It is the undefinable magic that he lent to the words and music of others that means Frank Sinatra will live on for a very long time.

Try to picture a sixteen-year-old kid with a pile of records in his bedroom. The year is 1981, the records are those of Buzzcocks, Magazine, Joy Division, Bowie, The Fall, XTC, Love, The Doors, The Specials, Vic Godard, PiL, etc. He spends countless hours listening to them and daydreaming of his future. 

Fast forward a few months and by 1982 Buzzcocks, Magazine and The Specials have all split and a seventeen-year-old is wondering who is next going to inspire him. It’s not The Cure, New Order, Orange Juice, Prince, Culture Club, or Grandmaster Flash.

Instead, his eyeballs zero in on an album in his local record shop. The sleeve is the epitome of “cool”, as far as he is concerned. It depicts a good-looking guy in jacket, crisp white shirt, tie and trilby, and in big letters it says, Frank Sinatra Sings Cole Porter.

I bought the album. Oh, you’ve guessed the kid was me, right? The music was around 25-30 years old, like the music of Blur, Oasis and Happy Mondays is now, and it made an immediate impression. I knew from the first bars of the opening track “Night and Day” that I had a new musical hero. His songs of love (and loss), hope and optimism were the perfect accompaniment to this kid’s daydreams.

The career of Sinatra was long and hugely successful. Only Elvis and The Beatles can claim equal worldwide fame, yet the Sinatra “legend” only really begins after several years of career failure. He had been a massive star as a young man in the 30s and 40s, but by 1953 the 37-year-old was considered a washed-up has-been.
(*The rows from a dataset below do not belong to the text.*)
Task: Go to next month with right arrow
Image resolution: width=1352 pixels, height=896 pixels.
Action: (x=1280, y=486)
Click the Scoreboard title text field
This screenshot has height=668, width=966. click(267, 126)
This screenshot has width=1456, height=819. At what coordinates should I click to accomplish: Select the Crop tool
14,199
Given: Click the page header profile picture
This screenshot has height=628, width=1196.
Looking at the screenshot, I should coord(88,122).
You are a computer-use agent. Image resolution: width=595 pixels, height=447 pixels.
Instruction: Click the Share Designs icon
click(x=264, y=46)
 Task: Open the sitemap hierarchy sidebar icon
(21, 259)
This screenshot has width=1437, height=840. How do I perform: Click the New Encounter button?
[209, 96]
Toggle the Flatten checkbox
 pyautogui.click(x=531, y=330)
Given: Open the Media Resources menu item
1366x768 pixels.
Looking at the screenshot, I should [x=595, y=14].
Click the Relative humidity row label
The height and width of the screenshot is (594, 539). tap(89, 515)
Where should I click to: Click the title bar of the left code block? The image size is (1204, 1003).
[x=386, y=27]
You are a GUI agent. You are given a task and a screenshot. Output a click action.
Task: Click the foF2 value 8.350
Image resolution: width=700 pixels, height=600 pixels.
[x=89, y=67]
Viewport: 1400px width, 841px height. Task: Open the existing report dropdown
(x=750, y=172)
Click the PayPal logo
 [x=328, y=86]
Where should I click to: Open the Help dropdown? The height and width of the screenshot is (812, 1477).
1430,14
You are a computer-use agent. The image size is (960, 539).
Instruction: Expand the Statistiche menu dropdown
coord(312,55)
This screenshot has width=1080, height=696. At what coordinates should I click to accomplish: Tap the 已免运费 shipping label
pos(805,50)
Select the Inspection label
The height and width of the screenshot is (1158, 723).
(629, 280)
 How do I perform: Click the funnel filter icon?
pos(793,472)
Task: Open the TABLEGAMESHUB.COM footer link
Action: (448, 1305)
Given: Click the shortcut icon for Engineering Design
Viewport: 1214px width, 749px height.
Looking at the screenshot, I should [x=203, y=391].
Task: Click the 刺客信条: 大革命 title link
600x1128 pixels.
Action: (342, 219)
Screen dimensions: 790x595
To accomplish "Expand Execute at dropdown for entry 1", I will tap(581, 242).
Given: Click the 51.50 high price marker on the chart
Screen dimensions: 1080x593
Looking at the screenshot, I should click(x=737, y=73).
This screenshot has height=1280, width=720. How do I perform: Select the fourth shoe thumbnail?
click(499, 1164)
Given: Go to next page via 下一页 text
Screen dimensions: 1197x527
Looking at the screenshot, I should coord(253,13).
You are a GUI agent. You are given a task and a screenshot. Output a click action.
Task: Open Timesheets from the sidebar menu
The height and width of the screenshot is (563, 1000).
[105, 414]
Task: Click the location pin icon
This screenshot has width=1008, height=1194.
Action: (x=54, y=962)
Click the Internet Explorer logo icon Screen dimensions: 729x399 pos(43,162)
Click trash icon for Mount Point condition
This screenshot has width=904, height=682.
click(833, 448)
A role in the movie From Here to Eternity coincides with him signing to Capitol Records, who team him with arranger and conductor Nelson Riddle and, to quote a cliché, the rest is history. Over the next eight years he releases a string of albums (often with Riddle) that for artistic quality have only been equalled by The Beatles in the 1960s and David Bowie in the 70s.

Even in the 60s he remained relevant with the monster hits “Strangers in the Night”, “Something Stupid” (with daughter Nancy) and the funeral staple “My Way” (I’ve left it off — you know how it goes) plus the amazing concept album Watertown.

Anyway, his masterpiece was already in the bag three years before recording “My Way”. At the age of 49, he lays down the wistfully nostalgic and quite sublime “It Was a Very Good Year”.

Like Elvis, and most definitely unlike The Beatles, he never wrote any material. But it didn’t matter — it was the undefinable magic that he lent to the words and music of others that means he will live on for a very long time.